Um nachzuweisen, dass die LPD-Synthese ein sehr robustes Verfahren ist, das auch unter denkbar ungünstigsten Voraussetzungen funktioniert, wagten die Saarbrücker Wissenschaftler nun ein besonderes Experiment: Anstatt eine synthetische Kohlenstoffverbindung mit der Spritze aufzutragen, tippten sie einmal mit der verschwitzen Fingerspitze auf das Trägermaterial. Ein Fingerabdruck auf der Probe ist eigentlich ein Tabu in der Oberflächenanalytik. Schweiß bestehe aus einem unkontrollierten Gemisch zahlreicher komplexer Kohlenstoffverbindungen, unter anderem Fettsäuren und Salze. Trotz dieser ungünstigen Versuchsbedingungen stellten die Wissenschaftler fest: Die Flüssigkeit des Fingerabdrucks funktioniert bei der LPD-Synthese ebenso gut wie ein synthetischer Precursor. Mit diesem Fingerabdrucksexperiment haben die Wissenschaftler diese Methode bis an ihre Grenzen ausgereizt und konnten zeigen, dass sie auch dann funktioniert. Die wichtigste Schlussfolgerung: Mit dem LPD-Verfahren kann man auch Substrate nutzen, die mit der klassischen CVD-Methode bislang nicht zugänglich sind. Dies eröffnet neue Möglichkeiten für den Transfer von Graphen auf andere Trägermaterialien – ein Aspekt, dem aktuell im Rahmen der EU-Forschungsinitiative „Graphene Flagship eine zentrale Rolle zugeschrieben wird.

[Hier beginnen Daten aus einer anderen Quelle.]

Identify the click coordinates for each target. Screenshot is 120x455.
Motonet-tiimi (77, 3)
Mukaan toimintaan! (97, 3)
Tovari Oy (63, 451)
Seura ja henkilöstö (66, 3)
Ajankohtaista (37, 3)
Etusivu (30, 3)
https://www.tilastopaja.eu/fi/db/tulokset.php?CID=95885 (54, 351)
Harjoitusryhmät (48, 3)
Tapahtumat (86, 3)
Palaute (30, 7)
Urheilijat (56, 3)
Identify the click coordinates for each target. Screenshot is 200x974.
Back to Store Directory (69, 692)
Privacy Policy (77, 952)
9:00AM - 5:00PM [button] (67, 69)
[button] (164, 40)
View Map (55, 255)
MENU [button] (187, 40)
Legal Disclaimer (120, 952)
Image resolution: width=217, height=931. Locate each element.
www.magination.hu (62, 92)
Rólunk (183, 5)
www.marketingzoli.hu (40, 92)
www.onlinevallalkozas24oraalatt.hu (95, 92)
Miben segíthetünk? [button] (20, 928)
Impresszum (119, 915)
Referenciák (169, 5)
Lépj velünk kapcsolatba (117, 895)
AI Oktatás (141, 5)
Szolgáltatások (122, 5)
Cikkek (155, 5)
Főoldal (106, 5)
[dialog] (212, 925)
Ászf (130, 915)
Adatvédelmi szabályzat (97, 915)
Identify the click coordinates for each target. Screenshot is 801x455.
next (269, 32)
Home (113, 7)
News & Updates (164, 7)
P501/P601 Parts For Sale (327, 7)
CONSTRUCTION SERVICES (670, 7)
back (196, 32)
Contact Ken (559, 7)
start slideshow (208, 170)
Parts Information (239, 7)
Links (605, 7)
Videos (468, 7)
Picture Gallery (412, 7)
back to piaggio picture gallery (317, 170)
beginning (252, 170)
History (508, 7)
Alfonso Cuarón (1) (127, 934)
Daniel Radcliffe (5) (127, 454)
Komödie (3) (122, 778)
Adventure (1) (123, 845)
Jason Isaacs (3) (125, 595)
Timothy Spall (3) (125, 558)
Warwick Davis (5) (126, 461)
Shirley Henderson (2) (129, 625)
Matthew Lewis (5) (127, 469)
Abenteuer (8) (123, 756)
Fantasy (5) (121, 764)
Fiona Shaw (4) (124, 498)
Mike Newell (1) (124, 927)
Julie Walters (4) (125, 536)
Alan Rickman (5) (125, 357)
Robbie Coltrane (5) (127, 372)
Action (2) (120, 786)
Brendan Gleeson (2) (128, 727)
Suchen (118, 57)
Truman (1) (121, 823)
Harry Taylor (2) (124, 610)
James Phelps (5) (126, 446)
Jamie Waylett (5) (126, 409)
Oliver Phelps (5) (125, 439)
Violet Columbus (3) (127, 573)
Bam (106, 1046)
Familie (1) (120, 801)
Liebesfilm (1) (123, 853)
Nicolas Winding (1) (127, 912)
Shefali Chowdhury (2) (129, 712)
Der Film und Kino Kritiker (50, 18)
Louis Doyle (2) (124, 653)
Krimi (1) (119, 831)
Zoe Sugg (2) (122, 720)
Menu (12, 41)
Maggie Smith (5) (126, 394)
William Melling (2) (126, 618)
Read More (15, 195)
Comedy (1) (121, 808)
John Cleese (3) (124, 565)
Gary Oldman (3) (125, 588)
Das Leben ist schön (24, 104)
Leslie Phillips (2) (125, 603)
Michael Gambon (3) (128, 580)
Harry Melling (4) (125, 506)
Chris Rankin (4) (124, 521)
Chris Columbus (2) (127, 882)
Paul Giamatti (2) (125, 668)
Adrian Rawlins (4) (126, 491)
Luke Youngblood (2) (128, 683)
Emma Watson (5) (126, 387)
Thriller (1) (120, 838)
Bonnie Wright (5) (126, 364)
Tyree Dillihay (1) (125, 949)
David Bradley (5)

„Im Hinblick auf unsere eigenen Studien wollen wir die derart präparierten Graphen-Lagen dazu nutzen, um speziell die Wechselwirkung mit Biomaterialien, beispielsweise mit Proteinen oder Bakterien, zu untersuchen.“, sagt Karin Jacobs, Leiterin des Saarbrücker Lehrstuhls für Experimentalphysik.